Rich with tenderised symphonies and dashing yarns, his fourth studio LP The Singer is an angelic, prose-heavy effort that can catch the breath with whispered brilliance, yet readily strikes out with stolid flutters of languid, directionless toils. It’s not a torturous affair; merely a frustrating one, destined to gnaw away at the frayed strands of the patience. If ever a record was made for casting a browsing thumb over the ‘Next’ button this is it.

The title-track’s introductory welcome bear testament to such laboured listening. An operatic plead of fine-tuned a cappella, it’s the type of elitist melodrama Freddie Mercury treadmilled at the bookend of his recording career. Narrated by narcissistic chords and self-aggrandising flashes of brass, there’s simply no give to vicariously whined couplets like “I sing about my loneliness and in return they thank me/ I had never meant to be a singer.”

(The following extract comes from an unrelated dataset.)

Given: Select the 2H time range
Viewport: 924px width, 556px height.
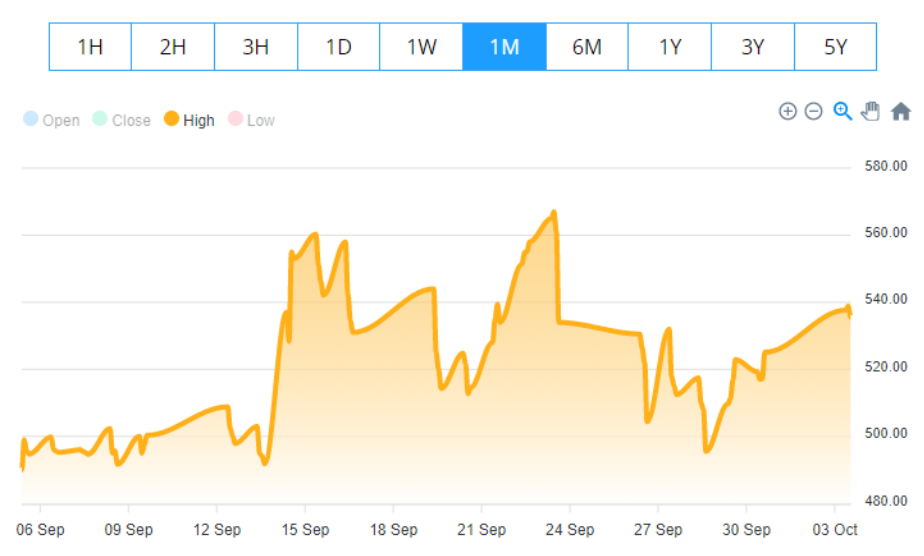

This penchant for self-indulgence shepherds the record into a cluster of nadirs; be it the spiritless fan-boy reminiscing of ‘The Legendary Afterparty’, ‘Guilt By Association’’s laboured Bright Eyes-aping or the monochromatic dripping of ‘Letter From Alex’. Sure, each is a chest-puffing composition bulging with atmosphere, but these quarrelsome tribulations could only resonate with a hermetic teenager’s persecuted mindset.

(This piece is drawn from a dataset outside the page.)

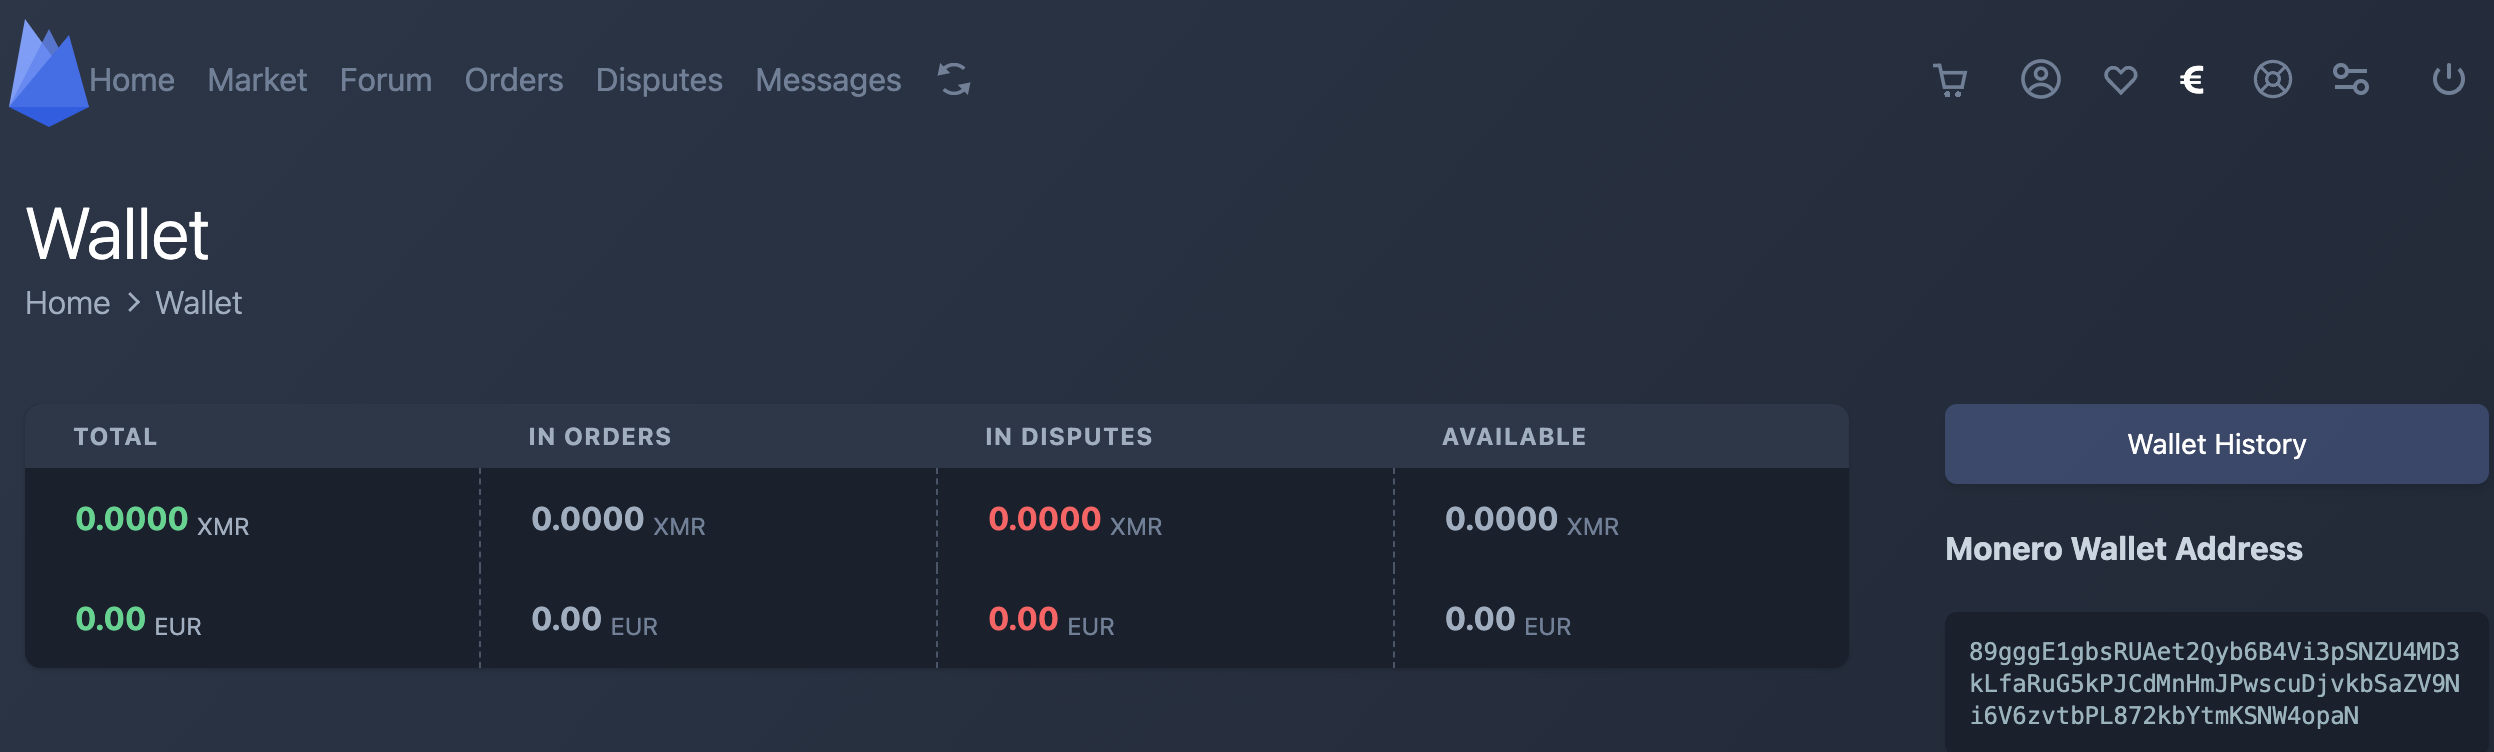This screenshot has width=2494, height=752.
Task: View the Disputes section
Action: [x=660, y=80]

Fortunately, Lassen encounters greater success when the tempo turns brisk; infusing a positivist feel through his bleak lyrical undercurrent. The Mexicana parps and deep dwelling bass of ‘Girl I Don’t Know’ carry his inclining crow skyward on a canvas of affective melody, while ‘Catherine The Waitress” boisterous rhythm is supplemented by the sort of jangle-happy toe-tapping Stuart Murdoch regularly dusts down his tweeds for.

A hybrid of Lassen’s dual musical predilections, ‘Start Wasting My Time’ juxtaposes tepid verses with a buoyant chorus section that saunters to the rhythmic sway of cocksure percussion and prickling guitar. It’s an extravagant swoosh that perches above much of the record’s all-consuming dreariness, proving this softly worded balladeer has the dexterity to fabricate something more gratifying than a sprawl of diluted arrangements.

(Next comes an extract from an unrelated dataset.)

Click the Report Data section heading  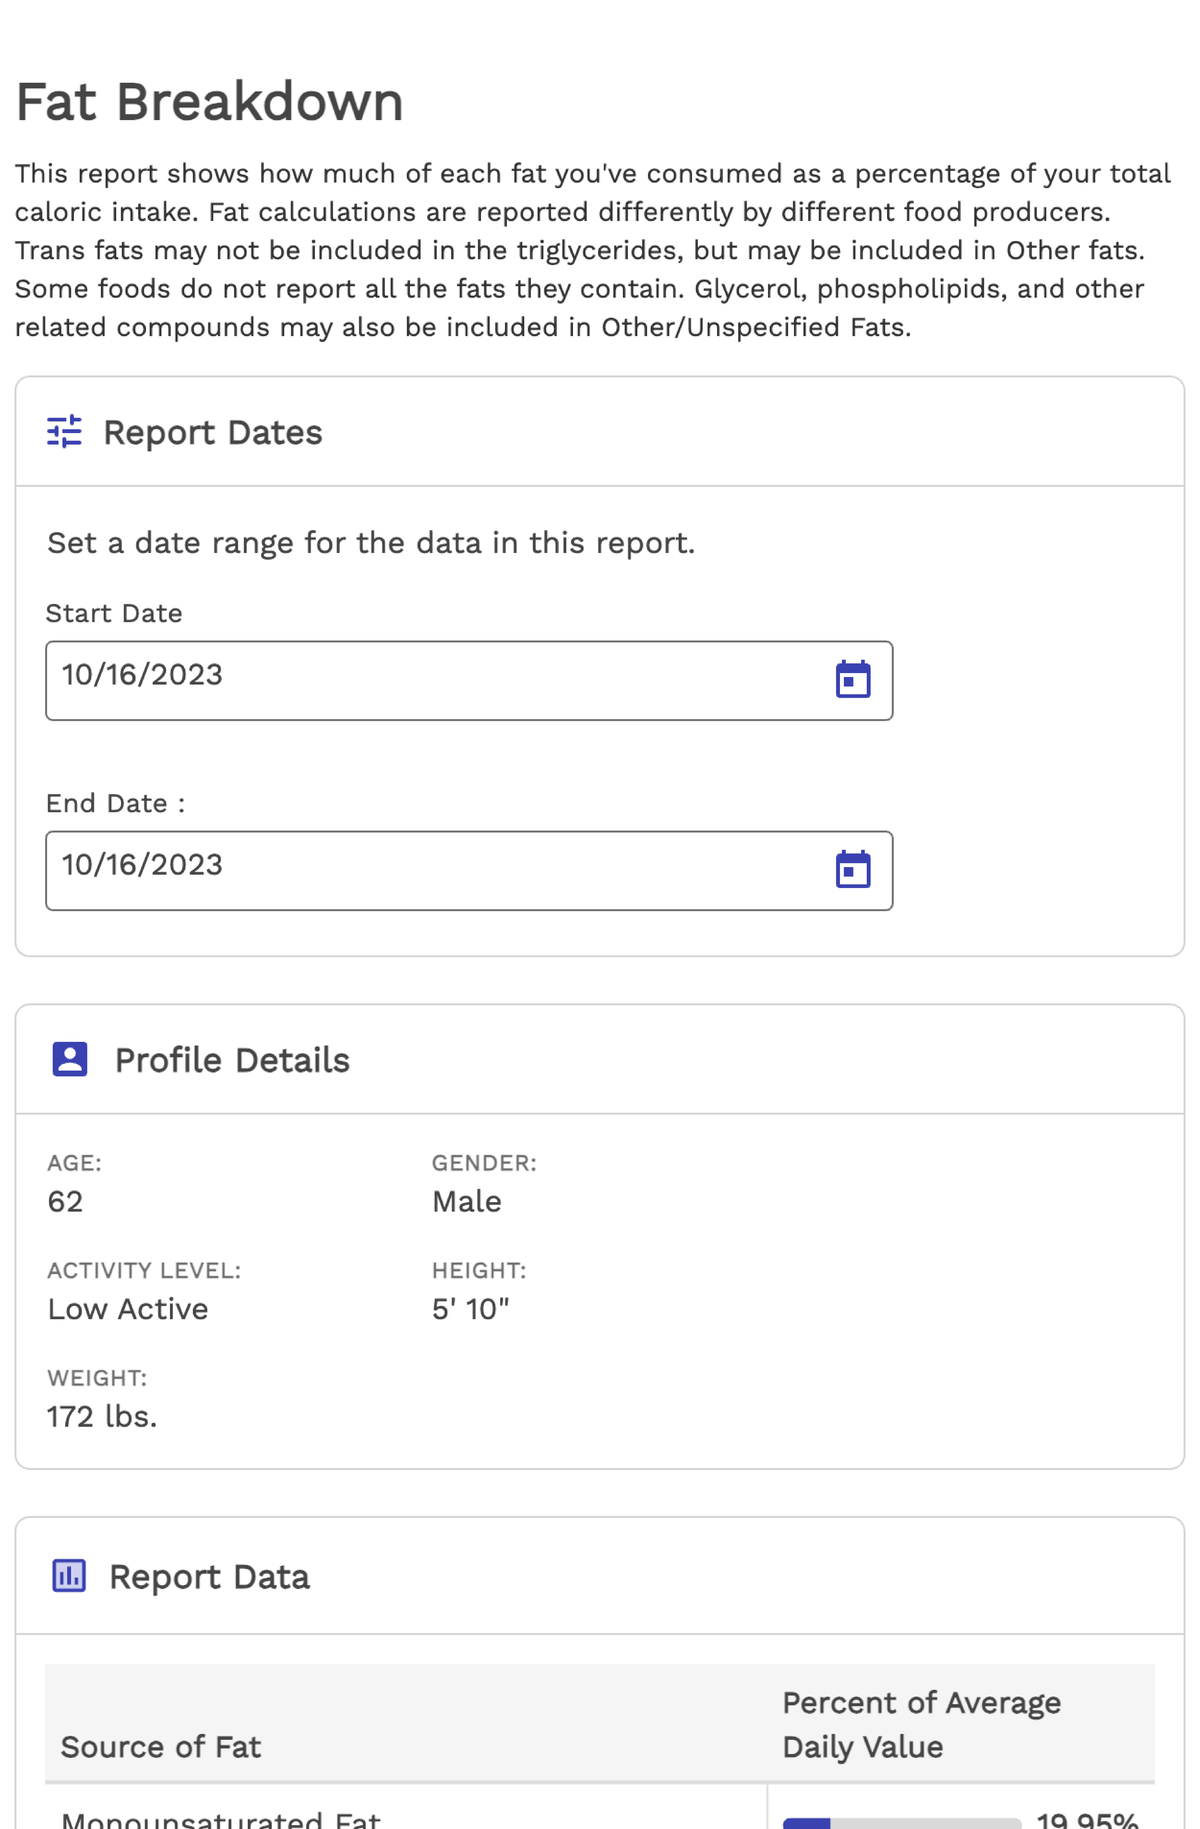pos(209,1577)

While such sporadic flashes veer brilliantly off-kilter, The Singer’s one-geared nature is the making of a man who’s more than happy to play it safe. His voice may fissure opinion, but when it comes to the music Teitur Lassen takes it straight down the middle of the road.

Thursday, 5 February 2009

School Of Seven Bells: Transcripts...

This is the transcript of an interview I recently did with Ben Curtis of the rather magnificent School Of Seven Bells for The Skinny. An amiable, pleasant sort of fella, Ben talked frankly about escaping from old ensemble Secret Machines, his new band’s recent record and the two ladies who’ve put a rather large smile on his face...

Hi Ben, how are you?

Ben Curtis [BC]: I’m very well. I’m at home in Brooklyn right now. We’re on a bit of a break but not really, we’re concentrating on recording right now. There’s not really a break.

Can you tell me how the band initially came about?
BC: The idea was just to make music; it was just a matter of growth and pushing ourselves and appreciating the situation. We met in 2004 when we were all on tour together in other bands and we started chatting about it then. In 2007, I guess, we eventually got round to making music and it was really exciting and had a lot of energy from the beginning.

What is it about Claudia and Alejandra [Deheza] that twirled your head?
BC: I guess it was the different musicality of it really. It’s weird, I don’t feel like I’m working any differently. I feel like I’m making music the same way and it’s really different because our collaboration is really different. They have really strong musical personalities and it’s very different to my ears. It’s weird, chemistry is a really important part of making music with people and their habits are completely different from lots of people I’ve encountered. Making music is all to do with habit: Your here and you need to go here. Other people’s habits are really backwards but with these two it works.

Do you play off each other?
BC: It’s a contrast but it’s complimentary. It’s a conversation that works.

How different is it working with two pruning ladies compared with two sweaty rockers?
BC: [Laughs]: It’s entirely more pleasant, believe me.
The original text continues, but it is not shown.